The streaming service lost big-time at the Emmys. Or did it? Like some crafty plot hatched by Kevin Spacey‘s House of Cards schemer, Netflix may have been the evening’s stealth victor. ”I think Netflix kept us here,” Gilligan told reporters after Breaking bested Cards. ”I don’t think our show would have lasted beyond season 2 if not for streaming video on demand.” Mad Men creator Matthew Weiner likewise credited Netflix binge-watching for his show’s growth. As the first online outlet to win a prime-time Emmy (House of Cards scored a trophy for director David Fincher and two awards at the Creative Arts Emmys), the company has gone from wannabe network to major player. And it’s likely to rack up even more nominations next year, when the first season of the buzzy dramedy Orange Is the New Black will be eligible.

Wait, wait, wait: Breaking Bad‘s Bryan Cranston lost drama lead actor to The Newsroom‘s Jeff Daniels? NBC’s The Voice overthrew CBS’ perpetual winner The Amazing Race for best reality competition? The Colbert Report ended Comedy Central roomie The Daily Show‘s decadelong variety-series streak? Boardwalk Empire‘s Bobby Cannavale beat Homeland‘s Mandy Patinkin and Breaking Bad‘s Aaron Paul for drama supporting actor?
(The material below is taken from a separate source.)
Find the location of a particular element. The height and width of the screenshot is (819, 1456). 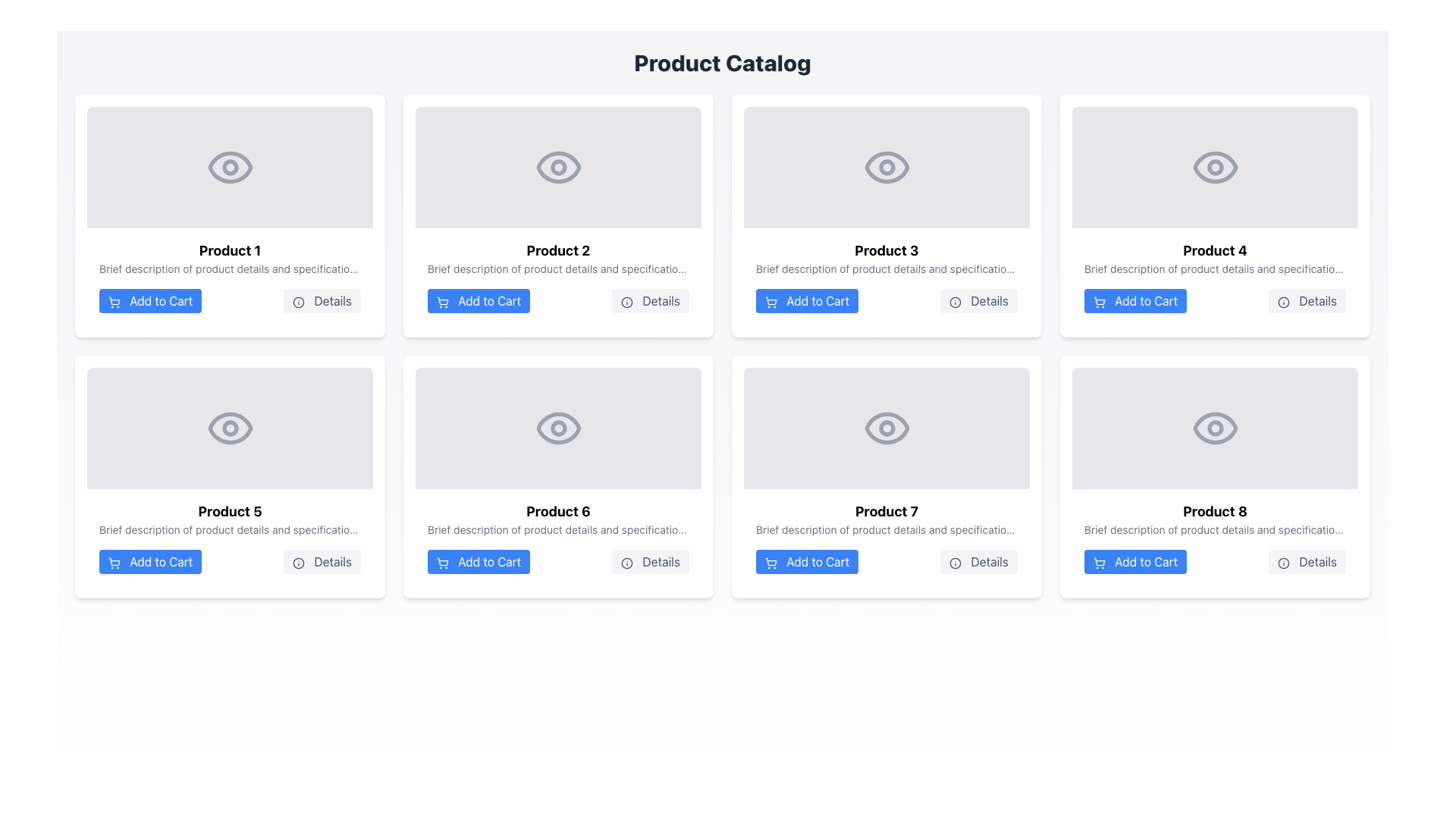

the product title text is located at coordinates (557, 250).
As host Neil Patrick Harris put it: ”No one in America is winning their Emmy office pool.” Speaking of surprises…

And why doesn’t she want to talk to us? First the Nurse Jackie actress (who also has a recurring role on Fox’s New Girl) won comedy supporting actress, beating out a tough field that included Modern Family‘s Sofia Vergara and Glee‘s Jane Lynch. Then she gave an insta-classic 16-word speech that ended with ”I gotta go. Bye.” Harris — and most of America — replied, ”Best speech ever.”

The Emmys got their largest audience since 2005 with 17.6 million viewers — most of whom were probably wondering Why is this awards show so morbid? Along with the usual ”In Memoriam” segment, the show interspersed five extended tributes to dearly departed talents like James Gandolfini and Jean Stapleton. The effect was a bit emotionally brutalizing: happy winner, dead celebrity, happy winner, dead celebrity. ”It was too sad. I think it was a misstep to do those tributes and not do it all in one section,” said Modern Family co-creator Steven Levitan after the ceremony. While we’re griping, next year we’d love to see the Emmys get over themselves with less self-conscious industry chest-thumping and insider jokes — few outside the Nokia Theatre will ever laugh at a Les Moonves cameo.

HBO’s Game of Thrones scored 16 noms for arguably its best season, yet didn’t take home a single statuette at the prime-time ceremony. As the Khaleesi might cry, ”Where are my Emmys?!” The next two years could be equally tough, since Breaking Bad‘s final episodes will be in contention next year and AMC made the tactically crafty decision to split Mad Men‘s final season, pushing the drama’s last seven episodes into 2015. Other notable snubs: Parks and Recreation‘s Amy Poehler (again!), Scandal‘s Kerry Washington, and Louis C.K. in every major category he was nominated in.

Not only did Julia Louis-Dreyfus win her second statuette for her role as the inept vice president Selina Meyer, her costar Tony Hale (who plays Selina’s loyal ”bagman” Gary) earned his first Emmy. Later, at the post-Emmy Governors Ball, Louis-Dreyfus delivered some unscripted comedy when a waitress demanded her ticket. ”But I won an Emmy,” replied the star, pointing to her award. (The waitress persisted until Louis-Dreyfus’ husband produced the tickets.) ”Don’t you think that was a Veep moment?” asked Louis-Dreyfus. Turns out the whole night was.